Hij startte na de winter de zoektocht naar een langebaanteam en raakte in gesprek met Jutta Leerdam. “Of ik bij haar wilde komen schaatsen met Kai Verbij. Ik was gelijk enthousiast over het trainen onder Kosta (Poltavets, red.) en de samenwerking met Team Novus. Een mooie kans voor mij om stappen te zetten op de langebaan.”
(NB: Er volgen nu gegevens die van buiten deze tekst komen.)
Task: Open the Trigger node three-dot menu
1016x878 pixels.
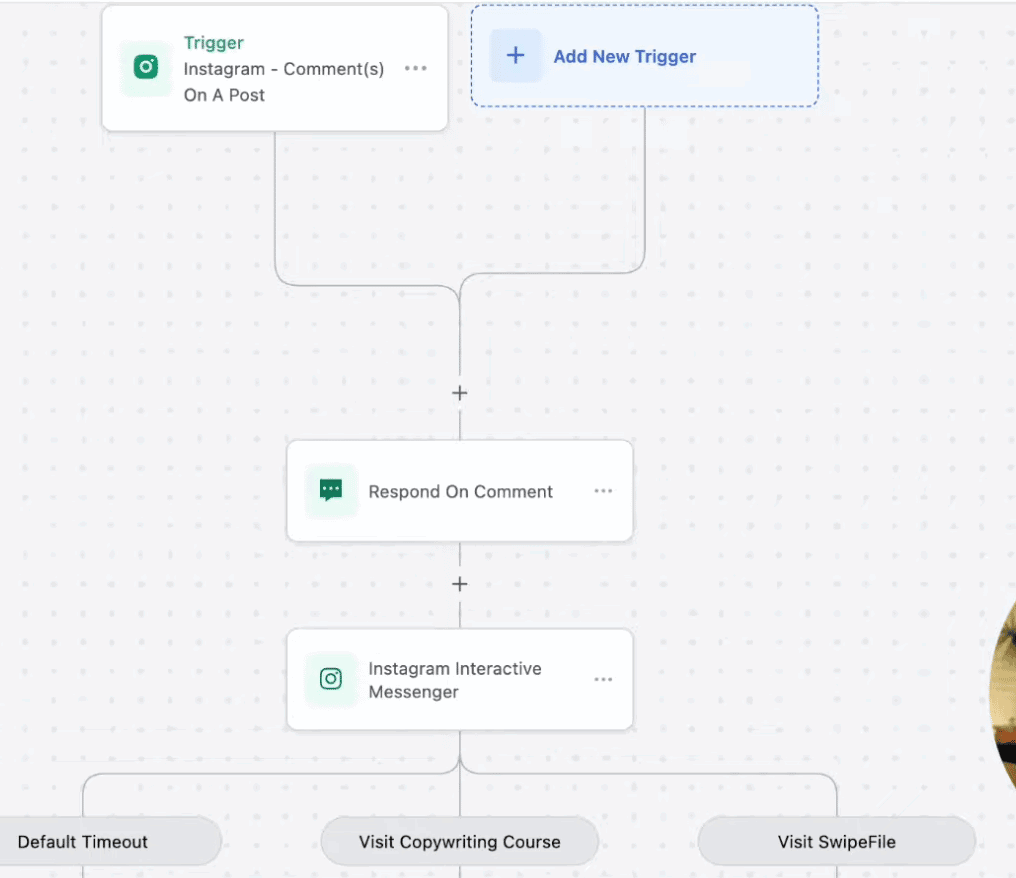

Dalrymple bewandelt daarmee een vergelijkbaar pad als zijn oud-ploeggenoot Jenning de Boo, die vanuit een shorttrackachtergrond inmiddels grote furore maakt op de langebaan. De mannen zaten samen in de shorttrackploeg van KTT Noord, waar ze zich ook plaatsten voor de World Cups op de langebaan. “We hebben in een seizoen veel wedstrijden samen gereden. Hoe Jenning in zo’n korte tijd al zoveel bereikt heeft, is heel knap. Natuurlijk is hij daarmee een inspiratiebron voor mij. Ik heb hem dan ook om advies gevraagd. Hij gaf mij mee te doen wat voor mij het beste zou voelen.”
Voor Dalrymple ligt de hoogste prioriteit op de 1000 meter, waarbij hij ook 500 en 1500 meters zal rijden. “Er zijn technisch veel punten te verbeteren. Welke aanpak precies het best werkt voor mij, zullen we deze zomer ontdekken. Ik vind die zoektocht en vrijheid heel leuk. Het geeft mij extra motivatie alles goed aan te pakken en er vol voor te gaan.”
Nog geen internationale wedstrijden gereden op het hoogste niveau, maar wel dagelijks trainen met twee wereldkampioenen. “Heel vet om met Kai en Jutta te werken. Kai is nog steeds gigantisch snel en dat is direct merkbaar op de baan. We maken elkaar allemaal beter. Van Jutta kan ik eveneens veel leren. We hebben een goede vibe in de ploeg, het is heel gezellig. Daarbij is het een stuk professioneler dan bij het KTT. Ik was eraan toe deze stap te zetten.”